**WHAT THE TASK REQUIRES**
Write out the lines from the very first one up to and including the line containing "The image size is (730, 713). pos(98,454)", copying each exactly and nothing beyond them.

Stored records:
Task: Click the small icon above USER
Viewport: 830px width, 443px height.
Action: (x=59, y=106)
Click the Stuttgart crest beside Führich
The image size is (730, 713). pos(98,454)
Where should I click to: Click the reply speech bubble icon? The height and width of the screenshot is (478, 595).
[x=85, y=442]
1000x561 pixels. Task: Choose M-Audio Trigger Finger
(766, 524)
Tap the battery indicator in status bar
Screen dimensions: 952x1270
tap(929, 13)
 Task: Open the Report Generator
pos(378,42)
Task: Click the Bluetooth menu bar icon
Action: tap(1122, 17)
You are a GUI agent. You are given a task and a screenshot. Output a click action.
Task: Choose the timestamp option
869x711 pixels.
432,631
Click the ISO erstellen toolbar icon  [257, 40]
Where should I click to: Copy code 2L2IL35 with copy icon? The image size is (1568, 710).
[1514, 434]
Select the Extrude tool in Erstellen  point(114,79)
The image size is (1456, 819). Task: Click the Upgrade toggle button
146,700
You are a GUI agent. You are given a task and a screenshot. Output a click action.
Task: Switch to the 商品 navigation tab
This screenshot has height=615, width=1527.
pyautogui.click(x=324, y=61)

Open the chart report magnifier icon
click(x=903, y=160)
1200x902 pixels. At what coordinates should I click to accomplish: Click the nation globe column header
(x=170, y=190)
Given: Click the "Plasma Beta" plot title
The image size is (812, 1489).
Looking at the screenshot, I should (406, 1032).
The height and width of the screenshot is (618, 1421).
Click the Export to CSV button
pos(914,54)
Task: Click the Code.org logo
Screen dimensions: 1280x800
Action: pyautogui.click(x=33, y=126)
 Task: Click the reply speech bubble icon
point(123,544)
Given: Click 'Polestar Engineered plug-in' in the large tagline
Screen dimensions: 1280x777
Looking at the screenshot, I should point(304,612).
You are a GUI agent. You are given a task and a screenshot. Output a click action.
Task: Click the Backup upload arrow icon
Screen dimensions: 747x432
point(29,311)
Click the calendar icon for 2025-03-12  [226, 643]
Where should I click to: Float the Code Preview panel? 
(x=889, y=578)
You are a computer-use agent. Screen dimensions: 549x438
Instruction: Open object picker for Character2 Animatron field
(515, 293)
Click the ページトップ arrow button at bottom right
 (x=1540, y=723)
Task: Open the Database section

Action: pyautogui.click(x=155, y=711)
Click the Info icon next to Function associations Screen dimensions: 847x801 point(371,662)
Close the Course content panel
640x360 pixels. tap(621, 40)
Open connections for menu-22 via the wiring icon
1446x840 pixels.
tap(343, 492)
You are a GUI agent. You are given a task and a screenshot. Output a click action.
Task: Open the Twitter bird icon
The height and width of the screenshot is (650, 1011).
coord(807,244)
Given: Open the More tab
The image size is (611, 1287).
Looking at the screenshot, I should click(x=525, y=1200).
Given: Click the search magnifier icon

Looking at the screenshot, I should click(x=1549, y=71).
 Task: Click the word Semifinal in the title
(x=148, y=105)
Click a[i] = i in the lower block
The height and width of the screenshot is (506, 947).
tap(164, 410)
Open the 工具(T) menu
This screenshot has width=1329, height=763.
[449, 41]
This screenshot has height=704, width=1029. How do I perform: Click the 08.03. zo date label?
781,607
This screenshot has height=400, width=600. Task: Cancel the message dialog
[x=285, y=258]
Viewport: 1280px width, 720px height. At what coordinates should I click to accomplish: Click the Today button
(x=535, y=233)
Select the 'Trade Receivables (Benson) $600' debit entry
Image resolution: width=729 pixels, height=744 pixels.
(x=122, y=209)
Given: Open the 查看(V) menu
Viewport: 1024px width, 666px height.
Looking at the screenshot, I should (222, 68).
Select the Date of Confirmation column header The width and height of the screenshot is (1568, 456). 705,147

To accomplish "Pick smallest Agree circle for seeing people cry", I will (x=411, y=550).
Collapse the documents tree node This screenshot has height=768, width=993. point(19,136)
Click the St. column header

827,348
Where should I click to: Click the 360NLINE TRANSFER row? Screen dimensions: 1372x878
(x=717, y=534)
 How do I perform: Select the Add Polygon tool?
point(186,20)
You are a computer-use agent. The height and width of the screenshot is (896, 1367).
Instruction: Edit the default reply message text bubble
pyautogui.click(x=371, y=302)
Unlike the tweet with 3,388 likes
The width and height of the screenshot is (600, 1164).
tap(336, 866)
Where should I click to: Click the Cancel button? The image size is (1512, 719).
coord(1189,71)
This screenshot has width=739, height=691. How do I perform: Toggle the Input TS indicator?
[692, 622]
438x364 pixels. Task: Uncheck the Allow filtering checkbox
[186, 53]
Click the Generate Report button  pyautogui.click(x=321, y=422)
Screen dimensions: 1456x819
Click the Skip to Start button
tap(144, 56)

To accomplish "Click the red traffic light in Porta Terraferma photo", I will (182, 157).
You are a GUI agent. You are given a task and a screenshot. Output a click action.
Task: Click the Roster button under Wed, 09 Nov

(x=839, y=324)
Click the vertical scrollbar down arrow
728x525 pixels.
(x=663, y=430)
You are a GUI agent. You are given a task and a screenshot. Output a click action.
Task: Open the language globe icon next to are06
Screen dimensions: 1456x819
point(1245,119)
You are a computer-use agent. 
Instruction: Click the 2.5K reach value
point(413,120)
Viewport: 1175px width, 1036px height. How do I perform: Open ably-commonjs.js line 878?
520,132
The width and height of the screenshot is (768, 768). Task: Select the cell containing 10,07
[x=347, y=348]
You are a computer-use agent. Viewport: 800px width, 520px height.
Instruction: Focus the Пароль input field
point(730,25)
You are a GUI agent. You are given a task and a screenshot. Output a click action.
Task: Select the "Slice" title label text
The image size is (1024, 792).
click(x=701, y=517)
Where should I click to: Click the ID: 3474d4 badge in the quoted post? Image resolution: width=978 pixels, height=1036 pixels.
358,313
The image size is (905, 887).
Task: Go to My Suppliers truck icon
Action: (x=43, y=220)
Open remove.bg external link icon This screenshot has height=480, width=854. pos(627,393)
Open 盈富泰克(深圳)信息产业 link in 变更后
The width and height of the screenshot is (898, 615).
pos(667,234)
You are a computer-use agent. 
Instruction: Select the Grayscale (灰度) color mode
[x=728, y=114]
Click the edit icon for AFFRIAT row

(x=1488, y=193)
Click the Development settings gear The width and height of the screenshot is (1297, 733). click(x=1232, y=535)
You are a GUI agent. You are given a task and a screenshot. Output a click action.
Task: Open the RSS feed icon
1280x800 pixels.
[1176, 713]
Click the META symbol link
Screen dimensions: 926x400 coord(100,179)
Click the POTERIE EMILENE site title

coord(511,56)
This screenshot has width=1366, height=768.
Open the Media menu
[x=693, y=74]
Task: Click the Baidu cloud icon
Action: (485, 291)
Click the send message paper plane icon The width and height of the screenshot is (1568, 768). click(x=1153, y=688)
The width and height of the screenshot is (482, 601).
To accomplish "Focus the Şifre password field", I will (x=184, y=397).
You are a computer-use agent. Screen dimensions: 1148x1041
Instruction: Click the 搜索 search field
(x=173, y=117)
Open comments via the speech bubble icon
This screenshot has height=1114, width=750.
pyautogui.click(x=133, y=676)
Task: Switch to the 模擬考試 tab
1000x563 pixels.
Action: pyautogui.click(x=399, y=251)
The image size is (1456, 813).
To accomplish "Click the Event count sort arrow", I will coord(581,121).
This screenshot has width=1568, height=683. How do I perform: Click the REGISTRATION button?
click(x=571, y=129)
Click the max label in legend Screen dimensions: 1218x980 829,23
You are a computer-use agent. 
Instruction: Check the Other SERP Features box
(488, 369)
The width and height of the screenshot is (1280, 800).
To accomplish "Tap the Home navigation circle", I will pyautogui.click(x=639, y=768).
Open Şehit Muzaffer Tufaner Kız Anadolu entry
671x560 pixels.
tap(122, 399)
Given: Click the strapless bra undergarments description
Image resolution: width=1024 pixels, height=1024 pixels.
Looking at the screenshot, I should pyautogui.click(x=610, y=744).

**ANSWER TO THE TASK**
Task: Click the small icon above USER
Viewport: 830px width, 443px height.
Action: (x=59, y=106)
Click the Stuttgart crest beside Führich
The image size is (730, 713). pos(98,454)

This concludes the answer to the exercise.